Consequently, when the door 30 is fully closed as shown in solid lines in FIG. 24, the detent ball 750 of the upper detent unit 700 is engaged in the lower groove 770a. As a result, the door 30 may be kept closed. When the door 30 is fully opened as shown in broken lines in FIG. 24, the detent ball 750 of the lower detent unit 710 is engaged in the upper groove 770b. As a result, the door 30 is kept opened.
According to at least one aspect of the seventh embodiment of the present invention, the detent block 770 may be attached to the door frame 15, and the grooves 770a and 770b are formed at the detent block 770, although the door frame 15 may alternatively be folded such that the folded part of the door frame 15 serves as the outer surface of the detent block 770, and the grooves 770a and 770b may be formed at the folded part of the door frame 14, as long as the implementation of the grooves 770a and 770b is suitable.
For example, the plate springs 80 and 81, each of which exert a respective resilient force, may be mounted to the front cover 15 while the plate springs 80 and 81 are vertically arranged. The detent block 770 is attached to the door 30, and the groove 770a is formed at the detent block 770.

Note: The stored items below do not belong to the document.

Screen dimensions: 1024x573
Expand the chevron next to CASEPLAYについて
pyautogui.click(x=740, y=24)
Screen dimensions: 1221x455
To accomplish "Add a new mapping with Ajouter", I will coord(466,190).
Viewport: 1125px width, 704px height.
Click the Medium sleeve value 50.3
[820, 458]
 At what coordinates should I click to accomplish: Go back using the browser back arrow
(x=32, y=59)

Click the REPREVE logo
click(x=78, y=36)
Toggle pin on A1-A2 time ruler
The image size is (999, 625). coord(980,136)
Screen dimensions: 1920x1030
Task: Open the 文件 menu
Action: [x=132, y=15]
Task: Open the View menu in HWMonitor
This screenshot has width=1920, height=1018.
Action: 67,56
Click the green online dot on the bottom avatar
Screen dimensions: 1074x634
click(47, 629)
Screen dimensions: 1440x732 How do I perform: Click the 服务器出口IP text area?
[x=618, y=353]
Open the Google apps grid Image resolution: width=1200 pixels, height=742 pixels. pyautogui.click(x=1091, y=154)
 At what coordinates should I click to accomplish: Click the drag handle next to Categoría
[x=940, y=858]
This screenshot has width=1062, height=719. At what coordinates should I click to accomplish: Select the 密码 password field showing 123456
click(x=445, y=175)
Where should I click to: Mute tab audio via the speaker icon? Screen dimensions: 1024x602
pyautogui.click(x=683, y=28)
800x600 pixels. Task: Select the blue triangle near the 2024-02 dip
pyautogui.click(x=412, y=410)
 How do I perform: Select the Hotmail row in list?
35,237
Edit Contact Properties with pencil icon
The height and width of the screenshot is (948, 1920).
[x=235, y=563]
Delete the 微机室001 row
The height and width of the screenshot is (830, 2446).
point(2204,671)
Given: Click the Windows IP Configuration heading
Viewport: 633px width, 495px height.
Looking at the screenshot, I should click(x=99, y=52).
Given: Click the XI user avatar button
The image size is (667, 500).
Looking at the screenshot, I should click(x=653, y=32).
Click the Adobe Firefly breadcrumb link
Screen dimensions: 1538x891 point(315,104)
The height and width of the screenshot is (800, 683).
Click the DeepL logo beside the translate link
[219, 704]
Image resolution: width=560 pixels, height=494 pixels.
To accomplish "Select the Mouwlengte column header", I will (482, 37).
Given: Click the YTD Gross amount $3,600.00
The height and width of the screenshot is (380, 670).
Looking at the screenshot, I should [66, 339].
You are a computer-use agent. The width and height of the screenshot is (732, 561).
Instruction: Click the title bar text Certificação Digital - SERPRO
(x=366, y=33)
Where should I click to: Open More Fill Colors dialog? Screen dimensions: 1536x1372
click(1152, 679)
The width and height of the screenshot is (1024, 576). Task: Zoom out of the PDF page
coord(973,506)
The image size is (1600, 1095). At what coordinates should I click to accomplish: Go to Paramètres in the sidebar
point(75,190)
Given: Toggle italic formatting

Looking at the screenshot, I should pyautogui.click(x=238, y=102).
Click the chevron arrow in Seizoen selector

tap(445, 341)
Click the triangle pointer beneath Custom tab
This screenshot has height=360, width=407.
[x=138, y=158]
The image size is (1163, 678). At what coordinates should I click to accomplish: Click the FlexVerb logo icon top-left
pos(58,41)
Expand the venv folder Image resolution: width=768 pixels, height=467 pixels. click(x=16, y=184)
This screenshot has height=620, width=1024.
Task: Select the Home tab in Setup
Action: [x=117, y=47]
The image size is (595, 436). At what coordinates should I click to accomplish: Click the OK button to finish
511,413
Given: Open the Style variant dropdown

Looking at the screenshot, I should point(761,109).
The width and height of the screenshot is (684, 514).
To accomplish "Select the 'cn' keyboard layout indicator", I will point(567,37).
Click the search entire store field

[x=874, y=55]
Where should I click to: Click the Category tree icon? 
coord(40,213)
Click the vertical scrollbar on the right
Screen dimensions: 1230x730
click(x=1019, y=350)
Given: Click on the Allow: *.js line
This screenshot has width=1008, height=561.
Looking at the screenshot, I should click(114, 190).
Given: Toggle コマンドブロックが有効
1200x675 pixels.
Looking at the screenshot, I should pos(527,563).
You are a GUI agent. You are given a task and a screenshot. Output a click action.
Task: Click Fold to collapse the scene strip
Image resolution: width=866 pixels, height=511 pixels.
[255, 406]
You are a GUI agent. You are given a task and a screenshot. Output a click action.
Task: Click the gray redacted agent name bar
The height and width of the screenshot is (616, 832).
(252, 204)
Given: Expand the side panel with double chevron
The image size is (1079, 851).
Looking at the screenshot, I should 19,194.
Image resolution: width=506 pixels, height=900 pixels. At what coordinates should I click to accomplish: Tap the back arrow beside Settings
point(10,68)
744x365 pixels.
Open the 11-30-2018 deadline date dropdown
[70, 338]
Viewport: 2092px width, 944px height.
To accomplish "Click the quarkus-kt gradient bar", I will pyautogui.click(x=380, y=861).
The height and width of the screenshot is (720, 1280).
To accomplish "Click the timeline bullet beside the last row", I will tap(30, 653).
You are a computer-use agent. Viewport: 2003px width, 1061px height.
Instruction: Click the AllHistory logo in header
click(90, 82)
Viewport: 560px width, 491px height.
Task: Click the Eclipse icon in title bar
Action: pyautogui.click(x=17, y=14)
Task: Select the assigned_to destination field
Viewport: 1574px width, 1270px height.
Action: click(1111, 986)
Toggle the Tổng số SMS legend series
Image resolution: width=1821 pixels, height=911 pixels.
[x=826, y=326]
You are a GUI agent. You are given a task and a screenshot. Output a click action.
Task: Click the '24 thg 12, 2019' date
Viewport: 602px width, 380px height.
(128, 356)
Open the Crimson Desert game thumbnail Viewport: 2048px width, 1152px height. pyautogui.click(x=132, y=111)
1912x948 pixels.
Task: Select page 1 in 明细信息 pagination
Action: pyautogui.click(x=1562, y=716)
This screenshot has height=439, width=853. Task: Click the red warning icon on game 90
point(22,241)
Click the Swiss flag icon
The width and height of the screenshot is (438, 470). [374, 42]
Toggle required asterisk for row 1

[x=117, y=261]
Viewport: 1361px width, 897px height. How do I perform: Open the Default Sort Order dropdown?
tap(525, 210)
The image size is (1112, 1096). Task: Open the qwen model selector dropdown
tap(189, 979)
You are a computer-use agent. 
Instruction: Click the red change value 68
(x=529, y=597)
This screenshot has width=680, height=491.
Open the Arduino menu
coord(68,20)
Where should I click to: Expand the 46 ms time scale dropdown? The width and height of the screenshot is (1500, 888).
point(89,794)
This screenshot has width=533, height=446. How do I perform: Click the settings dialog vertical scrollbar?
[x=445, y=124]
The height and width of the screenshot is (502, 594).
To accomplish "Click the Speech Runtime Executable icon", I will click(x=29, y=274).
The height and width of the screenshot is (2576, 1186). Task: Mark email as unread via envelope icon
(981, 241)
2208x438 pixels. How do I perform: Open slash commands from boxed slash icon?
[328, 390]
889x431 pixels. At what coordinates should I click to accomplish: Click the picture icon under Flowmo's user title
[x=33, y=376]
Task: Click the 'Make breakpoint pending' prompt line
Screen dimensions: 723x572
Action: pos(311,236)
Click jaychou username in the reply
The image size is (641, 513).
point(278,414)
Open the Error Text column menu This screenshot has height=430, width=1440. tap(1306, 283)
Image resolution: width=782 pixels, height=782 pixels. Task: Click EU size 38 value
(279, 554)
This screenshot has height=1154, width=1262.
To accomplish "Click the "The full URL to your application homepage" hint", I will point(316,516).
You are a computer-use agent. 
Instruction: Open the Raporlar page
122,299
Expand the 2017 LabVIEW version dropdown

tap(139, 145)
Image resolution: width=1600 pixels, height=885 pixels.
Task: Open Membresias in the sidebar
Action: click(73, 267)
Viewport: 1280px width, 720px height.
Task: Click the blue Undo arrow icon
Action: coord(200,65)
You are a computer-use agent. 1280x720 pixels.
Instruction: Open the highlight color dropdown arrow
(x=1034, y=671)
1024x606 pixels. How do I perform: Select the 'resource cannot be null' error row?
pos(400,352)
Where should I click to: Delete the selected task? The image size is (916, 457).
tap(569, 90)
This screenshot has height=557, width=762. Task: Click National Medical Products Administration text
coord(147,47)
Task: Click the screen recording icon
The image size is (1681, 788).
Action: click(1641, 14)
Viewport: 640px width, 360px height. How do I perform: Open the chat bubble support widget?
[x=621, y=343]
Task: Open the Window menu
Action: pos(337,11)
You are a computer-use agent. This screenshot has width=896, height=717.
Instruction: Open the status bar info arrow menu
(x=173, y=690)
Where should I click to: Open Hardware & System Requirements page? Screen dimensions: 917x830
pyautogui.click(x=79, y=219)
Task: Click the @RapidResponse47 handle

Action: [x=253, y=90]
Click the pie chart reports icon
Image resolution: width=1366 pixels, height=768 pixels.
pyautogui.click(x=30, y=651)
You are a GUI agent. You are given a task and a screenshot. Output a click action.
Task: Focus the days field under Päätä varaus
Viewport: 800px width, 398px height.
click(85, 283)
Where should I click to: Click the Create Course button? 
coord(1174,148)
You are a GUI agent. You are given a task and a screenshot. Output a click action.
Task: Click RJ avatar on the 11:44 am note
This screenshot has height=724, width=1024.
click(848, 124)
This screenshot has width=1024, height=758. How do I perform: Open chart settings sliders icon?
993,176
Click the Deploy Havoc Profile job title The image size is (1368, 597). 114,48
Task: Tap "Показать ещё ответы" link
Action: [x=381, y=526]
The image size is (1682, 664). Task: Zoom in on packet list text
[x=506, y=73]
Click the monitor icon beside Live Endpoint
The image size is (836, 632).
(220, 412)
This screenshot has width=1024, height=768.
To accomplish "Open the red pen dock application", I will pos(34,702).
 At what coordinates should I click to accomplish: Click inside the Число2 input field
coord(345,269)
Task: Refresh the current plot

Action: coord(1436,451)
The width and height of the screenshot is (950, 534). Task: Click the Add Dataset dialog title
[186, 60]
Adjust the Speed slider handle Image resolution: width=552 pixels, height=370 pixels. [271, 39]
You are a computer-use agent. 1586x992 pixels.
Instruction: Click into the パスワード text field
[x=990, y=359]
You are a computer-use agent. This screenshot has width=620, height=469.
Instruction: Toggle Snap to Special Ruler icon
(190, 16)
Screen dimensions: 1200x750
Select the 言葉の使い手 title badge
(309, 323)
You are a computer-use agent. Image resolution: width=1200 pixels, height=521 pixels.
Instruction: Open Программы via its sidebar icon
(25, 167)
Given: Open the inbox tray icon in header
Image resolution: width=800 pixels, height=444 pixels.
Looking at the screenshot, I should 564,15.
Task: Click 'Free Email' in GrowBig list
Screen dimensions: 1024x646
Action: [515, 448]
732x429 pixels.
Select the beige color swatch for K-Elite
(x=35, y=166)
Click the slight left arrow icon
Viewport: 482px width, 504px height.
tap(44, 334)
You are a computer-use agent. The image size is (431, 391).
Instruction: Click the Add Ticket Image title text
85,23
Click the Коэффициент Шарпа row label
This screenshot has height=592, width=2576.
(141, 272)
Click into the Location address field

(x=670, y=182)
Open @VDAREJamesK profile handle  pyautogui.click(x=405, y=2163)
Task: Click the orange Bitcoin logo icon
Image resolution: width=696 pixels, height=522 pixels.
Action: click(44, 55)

The upper plate spring 80 may be inserted in the groove 770a, while the lower plate spring 81 may be engaged with the upper end of the door 30.
Alternatively, the lower plate spring 81 may also be inserted in the groove 770a formed at the detent block 770, similarly to the seventh embodiment of the present invention, for example.
Consequently, when the door 30 is fully closed as shown in solid lines in FIG. 25, the upper plate spring 80 is engaged in the groove 770a. As a result, the door 30 is kept closed. When the door 30 is fully opened as shown in broken lines in FIG. 25, the upper end of the door 30 may be engaged with the lower plate spring 81. As a result, the door 30 may be kept open.
In the drum washing machine 1 according to the ninth embodiment of the present invention as shown in FIG. 26, for example, magnetic members 85 and 86 may be provided instead of the detent units 700 and 710 of the seventh embodiment of the present invention, and an iron piece 88, which is a counterpart of the magnetic members 85 and 86, may be provided instead of the groove 770a. The iron piece 88 may be attached to one of the magnetic members 85 or 86 through the interaction between the iron piece 88 and the corresponding one of the magnetic members 85 or 86.
A pair of hinge brackets 56 may be mounted to the base 13 to connect respective support rods 51 to the base 13. Vertically-elongated slits 15s and 19s may be formed at the front cover 15 and lower cover 19, respectively, so that the support rods 51 are freely movable while extending through the associated slits 15s and 19s.
Two handles 39U and 39D, which are used to open or close the door 30, may be attached to the door window 35 of the door 30 while being arranged vertically such that the handles 39U and 39D are spaced apart from each other. A protrusion 90 to maintain a door closed or opened state of the door 30 is constructed such that the protrusion 90 cooperates with the handles 39U and 39D.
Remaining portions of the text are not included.